Editor: Malvyandie Haryadi
TRIBUNNEWS.COM, JAKARTA - Wakil Presiden ke-10 dan ke-12 RI Jusuf Kalla mengatakan sistem pemerintahan akan berjalan demokratis di 10 tahun pertama kepemimpinan seorang presiden. Setelah itu berpotensi menjadi otoriter.
Hal ini disampaikan dalam acara Seminar Anak Muda untuk Politik di Gedung DPR RI, Senayan, Jakarta pada Senin (31/7/2023)
Awalnya, JK memberikan pandangannya terkait sistem politik Indonesia saat ini.
JK menilai sistem pemerintahan akan berjalan demokratis di 10 tahun pertama kepemimpinan seorang presiden.
“Waktu zaman Pak Harto demokrasi juga berjalan baik awalnya, semua pemerintahan itu lebih demokratis kira-kira 10 tahun,” kata Jusuf Kalla dalam ‘Seminar Anak Muda untuk Politik’ di Gedung DPR RI, Senayan, Jakarta, Senin, 31 Juli 2023.
JK lalu menggambarkan era Orde Baru.
Menurutnya, di 10 tahun awal kepemimpinan Soeharto sistem demokrasi berjalan baik kemudian setelahnya menjadi otoriter.
JK lalu mengungkap pemerintahan saat ini sudah mulai ke arah demikian.
“Soeharto itu 10 tahun masih baik, dalam artian demokrasi, setelah itu lebih otoriter. Sekarang juga begitu kelihatannya, setelah 10 tahun ah muncullah, tentang macam-macam,” ungkap JK.

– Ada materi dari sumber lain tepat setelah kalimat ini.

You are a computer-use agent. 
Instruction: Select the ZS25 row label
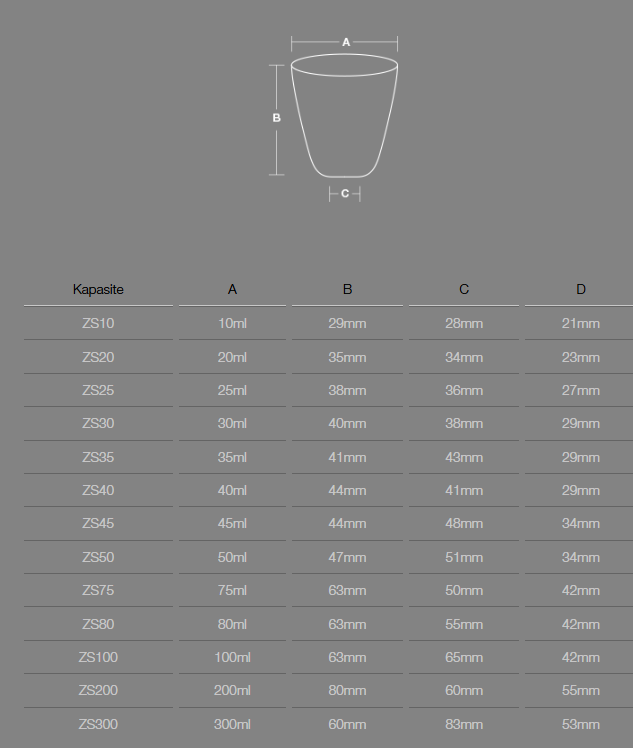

Ia mengungkapkan situasi yang mirip juga terjadi di era kepemimpinan Presiden ke-1 RI Soekarno.
Kalla menceritakan, awal mula republik berdiri tak jelas sistem negara yang dipakai antara presidential atau parlementer.
Kemudian pada tahun 1950 sistem negara menggunakan konsep parlementer.

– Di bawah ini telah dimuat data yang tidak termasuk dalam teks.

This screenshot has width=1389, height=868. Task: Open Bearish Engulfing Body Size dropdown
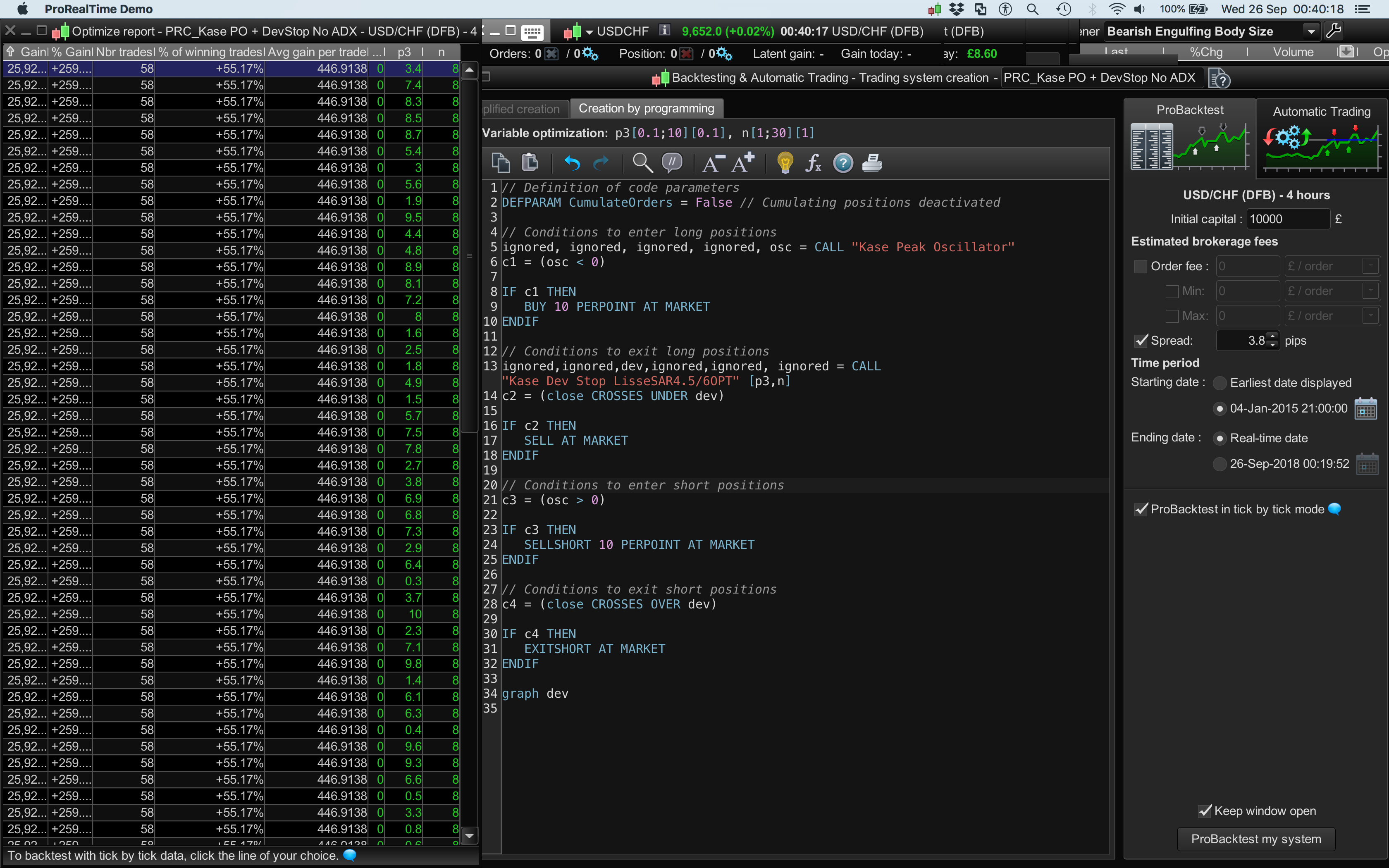point(1311,31)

“Sampai pada tahun 1957, barulah demokrasi presidensial. Setelah kembali ke UUD 1945,” ucap dia.
Kalla menambahkan, syarat konstitusi yang hanya memberikan jabatan presiden maksimal dua periode diberlakukan agar tidak ada kekuasaan absolut yang akhirnya mengarahkan sistem negara menjadi otoriter.
JK lalu memuji aturan masa jabatan presiden yang hanya2 periode atau 10 tahun.
Menurutnya hal itu menjadi salah satu upaya meminimalisir pemerintahan otoriter.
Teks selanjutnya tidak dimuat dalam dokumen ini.